A former Republican congressional official worried that the president would seize on the relationship between Watkins and Wolfe to feed his own narrative that the press and veteran Washington officials are conspiring against him.
“If Trump wants to destroy the ‘deep state’ that’s been leaking on him, Jim just did that effort a huge favor,” the former official said.
People who know and have worked with Wolfe said they were shocked by the allegations against him. One former U.S. official described him as the Intelligence Committee’s version of “Mr. Carson,” referring to the butler on the British drama “Downton Abbey” who keeps the manor house running with quiet precision.
“He’s efficient. He’s professional,” the former official said.
Wolfe had announced his retirement to friends and colleagues in December but remained with the committee until last month. He started working for the committee in 1987.
Wolfe also served four years in the Army as an intelligence analyst, according to his LinkedIn profile.

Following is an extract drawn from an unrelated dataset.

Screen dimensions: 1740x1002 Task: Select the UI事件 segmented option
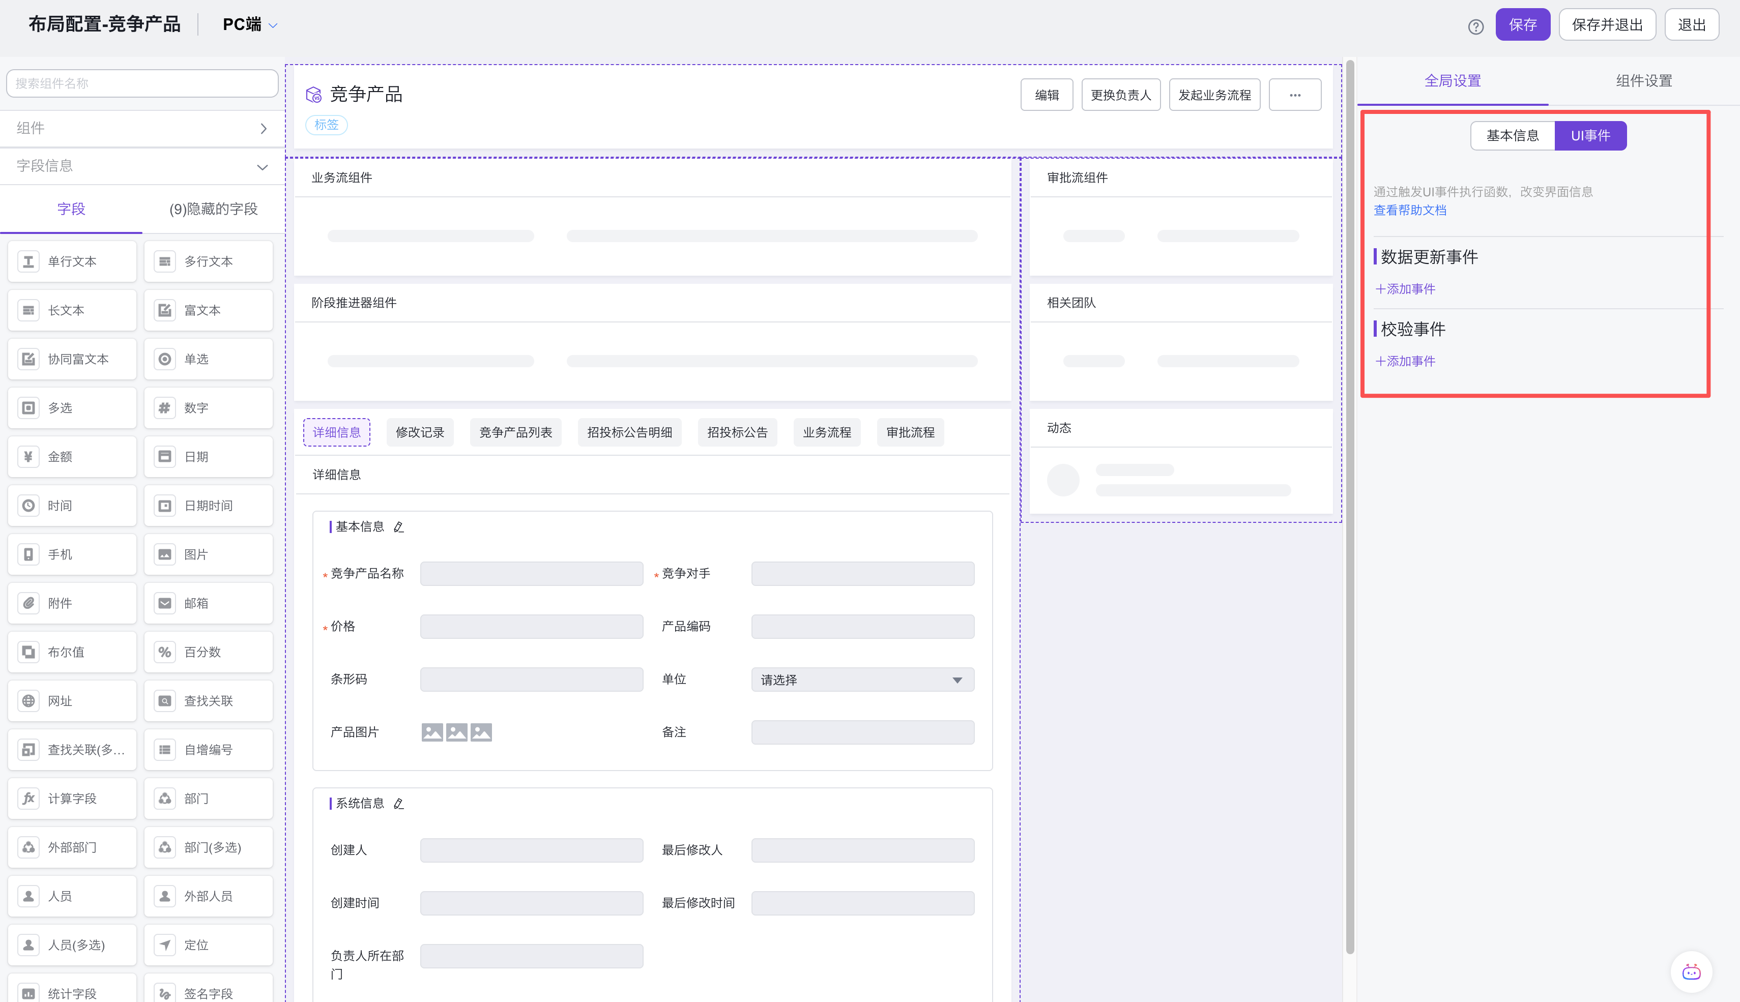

Wolfe was previously involved with an episode regarding the mishandling of sensitive information, but as an investigator.
In 1994, he made an assessment of White House procedures for handling classified information on behalf of then-Sen. Dennis DeConcini (D-Ariz.). Wolfe’s review cited the need to “prevent a breach of security” among White House staffers, which proved to be a prescient observation after a scandal erupted over the White House personnel security director, who improperly got access to hundreds of confidential FBI files on prominent Republicans. The incident was dubbed “Filegate.”
In 1996, while explaining to a Senate committee his qualifications to lead the security review, Wolfe described his responsibilities at the committee as “the day-to-day operations regarding the secure handling, tracking, and storage, of some of the most highly classified information that is provided to the Congress.”
On Friday, Wolfe left the federal courthouse in Maryland shortly before 4 p.m. He marched out silently with his lawyers as a scrum of reporters and cameras circled them and shouted questions. Wolfe and his lawyers did not comment.